• COMPITI ED ESERCIZI
1 – Traduci in inglese questa frase del testo su Piero Ceccaroni: «Fu questa la prima grande lezione che lo zio impartì ai propri nipoti, tra cui Maria Grazia e Piero, futuri artisti entrambi.»
2 – In base al testo su Piero Ceccaroni, spiega in una o due frasi perché lo zio Rodolfo aveva costruito un forno nelle cantine del palazzo di famiglia.
3 – Prosegui il testo su Piero Ceccaroni dal punto in cui si interrompe.

• TESTO DI RIFERIMENTO
■ ■ ■ ■ ■ ■ ■

L’estratto di un’intervista «rilasciata quando era in vita, partecipata con reciproca amicizia e sincerità» e che ha valore di «documento inedito». Così si presenta il contributo firmato per Emmausonline dal critico d’arte Lucio Del Gobbo, che offre una lettura preziosa dell’intensa attività pittorica di Piero Ceccaroni, alla cui figura è intitolata la mostra «Dipinti su ceramica», allestita a Recanati dal 2 luglio al 4 settembre. Le foto contenute all’interno del servizio corrispondono a cinque delle opere in mostra presso il Museo di Villa Colloredo Mels.

 

La vicenda artistica di Piero Ceccaroni inizia quando, giovanissimo, sperimenta le suggestioni dell’arte ceramica sotto la guida dello zio Rodolfo, che nelle cantine del palazzo di famiglia a Recanati aveva costruito un forno apposito, e poi un altro ancora, al fine di dar sfogo alla sua creatività di pittore-poeta, consapevole del fatto che con la ceramica si può essere pittori, e si può essere anche poeti. Fu questa la prima grande lezione che lo zio impartì ai propri nipoti, tra cui Maria Grazia e Piero, futuri artisti entrambi. Piero, facile preda di immaginifici incanti per sensibilità ed indole, non poteva sfuggire al fascino e all’arcano di certe alchimie sperimentate da quel “maestro” a lui così vicino, se non per età, per fantasie e sentimenti: «Erano operazioni complicate e laboriose quelle che lo zio svolgeva senza uscire dall’ambiente surriscaldato del forno per non prendere freddo e rischiare di ammalarsi; sua moglie lo assisteva in questa sua passione, portandogli il pranzo su un cestino, alla maniera con cui venivano rifocillati i contadini nei lavori di campagna, evitando che la cottura non subisse rallentamenti o interruzioni, con danno alle opere».

■ ■ ■ ■ ■ ■ ■

• DATI DISPONIBILI
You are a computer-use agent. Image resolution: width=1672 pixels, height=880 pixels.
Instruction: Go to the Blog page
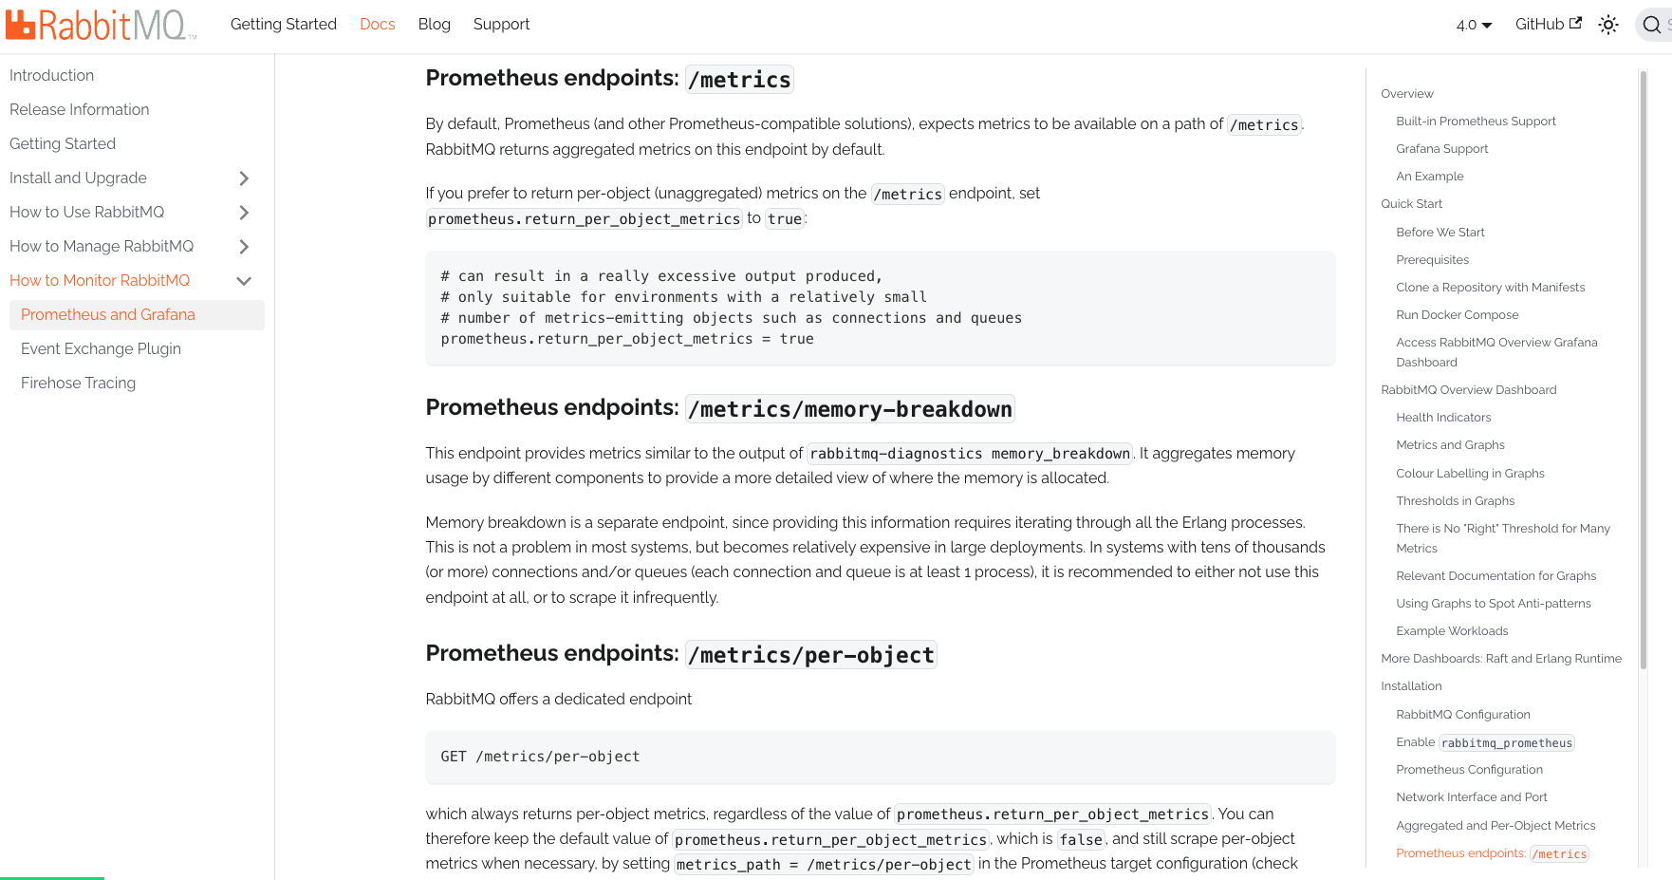click(434, 25)
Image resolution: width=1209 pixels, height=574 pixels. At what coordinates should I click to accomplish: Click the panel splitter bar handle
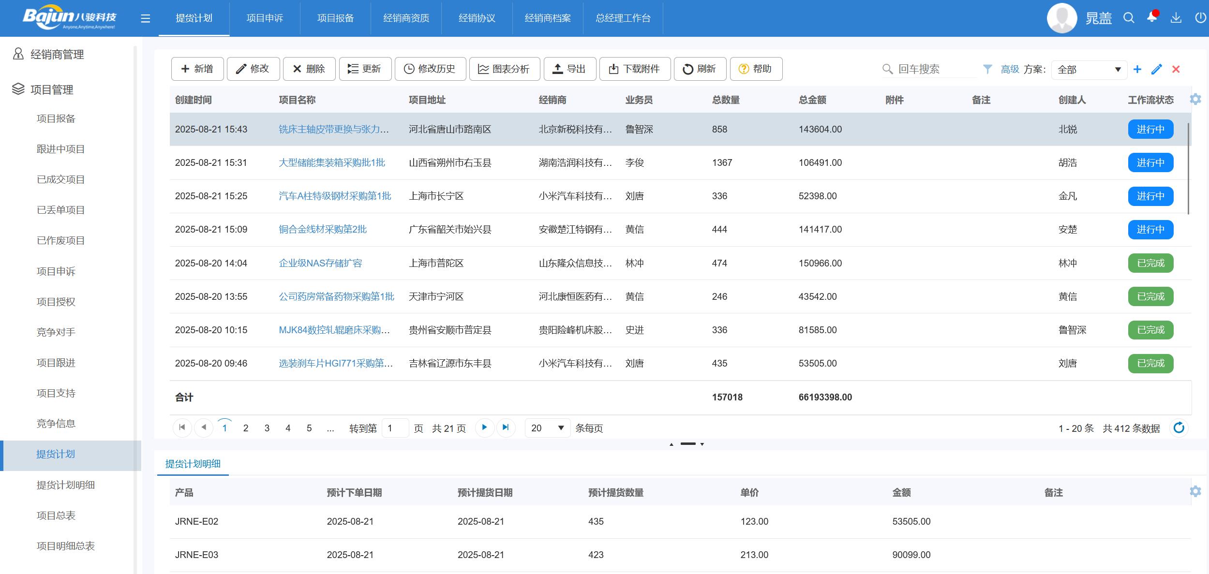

■ ■ ■ ■ ■ ■ ■

• RISPOSTE AI COMPITI
1 – This was the first great lesson that the uncle taught his nephews and nieces, among them Maria Grazia and Piero, both future artists.

2 – Lo zio Rodolfo aveva costruito il forno per dare sfogo alla sua creatività di pittore-poeta. Era consapevole che con la ceramica si può essere pittori e anche poeti.

3 –
Al fascino delle cose che se ne traevano si aggiungeva quello delle tenerezze domestiche che vi si svolgevano. Miscuglio affascinante in un luogo magico in cui i ragazzi entravano con stupore e grande divertimento, catturati dal manifestarsi delle scoperte – che elettrizzavano anche lo zio quando capitavano – e dalla varietà di emozioni che ne scaturivano. Rodolfo se ne compiaceva, invitava i nipoti a provare con pezzetti di argilla appena modellata, da cuocere in proprio. Era un uomo affettuoso, cordiale, di grandi risorse e fantasia, capace di inventare sempre qualcosa che rendesse il lavoro “sorprendente”.

“Il mio paese” o “La montagna tra i fiori”, 1980. Pannello composto di 9 piastrelle. Lati cm 45 x 45. Terraglia dipinta in policromia. Firmato e datato in basso a destra: Piero Ceccaroni 31 luglio 1980, Collezione dell’autore.
«Il mio paese» o «La montagna tra i fiori», 1980. Pannello composto di 9 piastrelle.
Lati cm 45 x 45. Terraglia dipinta in policromia.
Firmato e datato in basso a destra: Piero Ceccaroni 31 luglio 1980, Collezione dell’autore

Avviandoli alla particolare disciplina della ceramica, condivideva con i nipoti segreti e peculiarità, rendendoli partecipi di uno speciale orgoglio: quello del fare originale, e dell’assoluta indipendenza creativa. Come tutti i ricercatori solitari, Ceccaroni trasmetteva il fascino di un’avventura diversa e particolare, seppur basata su una concezione classicheggiante, legata ai valori del passato, antitetica alle mode correnti – dunque antinovecentista – arricchita da inediti influssi regionalistici, oltre che stimolata da tradizioni popolari, come appunto se ne potevano cogliere in un ambiente di provincia prevalentemente agricolo come quello recanatese dell’epoca.

Era evidente, oltretutto, che quella sua attività artistica contribuiva a un’armonia e a una serenità che si espandevano in famiglia, traducendosi per ciascuno in padronanza di sé e senso di libertà. Il piccolo cenacolo era semplice, senza pretese, ma intriso di un amore infinito per l’arte che si trasmetteva con responsabilità dei giovanissimi allievi, a cui lo zio, come già detto, non mancava di affidare lavori da svolgere, impartendo consigli e spronandoli continuamente.

“La magia della montagna”, 1981. Pannello composto di 12 piastrelle. Lati cm 60 x 45. Terraglia dipinta in policromia. Firmato e datato in basso a destra: Piero Ceccaroni 20 maggio 1981 Collezione dell’autore.
«La magia della montagna», 1981. Pannello composto di 12 piastrelle.
Lati cm 60 x 45. Terraglia dipinta in policromia.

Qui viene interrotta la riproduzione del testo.